There is an urgent need to deepen India’s corporate bond market to enable efficient channeling of domestic savings for long term asset creation amid signs of investment slowdown in the coming quarters, a top finance ministry official said.
“Financial sector reforms have become urgent. The external inflows channel facilitated the intermediation for corporate investment, but an alternative channel is needed, as the inflows are likely to come down,” Chief Economic Adviser in the finance ministry Arvind Virmani told HT.
Lack of long-term financing instruments and a shallow corporate bonds market has meant that not all of India’s domestic savings finds its way into productive asset creation leaving a hug gap to be filled by overseas capital to meet the current investment requirements.

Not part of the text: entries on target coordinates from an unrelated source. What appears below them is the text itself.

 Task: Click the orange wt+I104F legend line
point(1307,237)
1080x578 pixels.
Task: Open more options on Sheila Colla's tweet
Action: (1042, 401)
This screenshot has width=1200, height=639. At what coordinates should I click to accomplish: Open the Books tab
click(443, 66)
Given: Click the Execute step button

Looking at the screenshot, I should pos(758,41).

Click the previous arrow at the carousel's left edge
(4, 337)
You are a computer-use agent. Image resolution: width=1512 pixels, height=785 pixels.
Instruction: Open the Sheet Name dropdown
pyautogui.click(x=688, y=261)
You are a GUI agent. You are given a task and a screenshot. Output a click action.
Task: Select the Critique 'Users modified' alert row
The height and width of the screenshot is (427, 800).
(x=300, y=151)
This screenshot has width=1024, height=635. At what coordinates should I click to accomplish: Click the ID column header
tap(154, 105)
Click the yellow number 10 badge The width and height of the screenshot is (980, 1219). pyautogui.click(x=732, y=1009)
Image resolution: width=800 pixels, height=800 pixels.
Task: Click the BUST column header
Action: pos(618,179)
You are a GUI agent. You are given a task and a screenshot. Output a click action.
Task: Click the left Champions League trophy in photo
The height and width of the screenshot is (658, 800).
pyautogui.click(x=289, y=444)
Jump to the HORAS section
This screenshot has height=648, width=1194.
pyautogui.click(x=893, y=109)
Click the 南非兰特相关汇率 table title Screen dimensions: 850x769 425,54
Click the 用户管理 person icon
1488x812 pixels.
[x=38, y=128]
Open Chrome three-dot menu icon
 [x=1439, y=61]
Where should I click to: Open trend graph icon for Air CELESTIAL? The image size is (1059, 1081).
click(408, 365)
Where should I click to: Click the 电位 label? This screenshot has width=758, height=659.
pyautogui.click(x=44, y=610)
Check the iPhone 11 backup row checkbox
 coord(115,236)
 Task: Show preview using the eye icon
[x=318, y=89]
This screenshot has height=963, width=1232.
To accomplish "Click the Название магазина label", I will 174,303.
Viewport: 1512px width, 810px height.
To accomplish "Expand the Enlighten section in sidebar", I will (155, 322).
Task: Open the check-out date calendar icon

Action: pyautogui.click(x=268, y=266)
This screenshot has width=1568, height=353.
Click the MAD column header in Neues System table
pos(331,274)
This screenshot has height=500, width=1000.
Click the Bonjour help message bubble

The mid-year review of the economy tabled in Parliament recently has said that both domestic savings and investment rates could fall from last year’s high of 36.2 per cent and 37.5 per cent of gross domestic product (GDP) respectively.
India would require $500 billion to spent over the next four to five years to strengthen the country's transport and power backbone, but experts said such long-term projects would require much longer-term lending — which can only come from the debt market, as these cannot be funded just by equity and bank loans. “We need further policy reform to stimulate investment and increase infrastructure investment,” Virmani said.
The Asian Development Bank (ADB) in a report released earlier this year said that India’s corporate bond market remains underdeveloped despite strong economic growth.
India Inc has raised Rs 91,7000 crore through domestic bonds, but an almost non-existent secondary bond market and tight restrictions on foreign investment has stalled further deepening of the market to tap household and individual savings.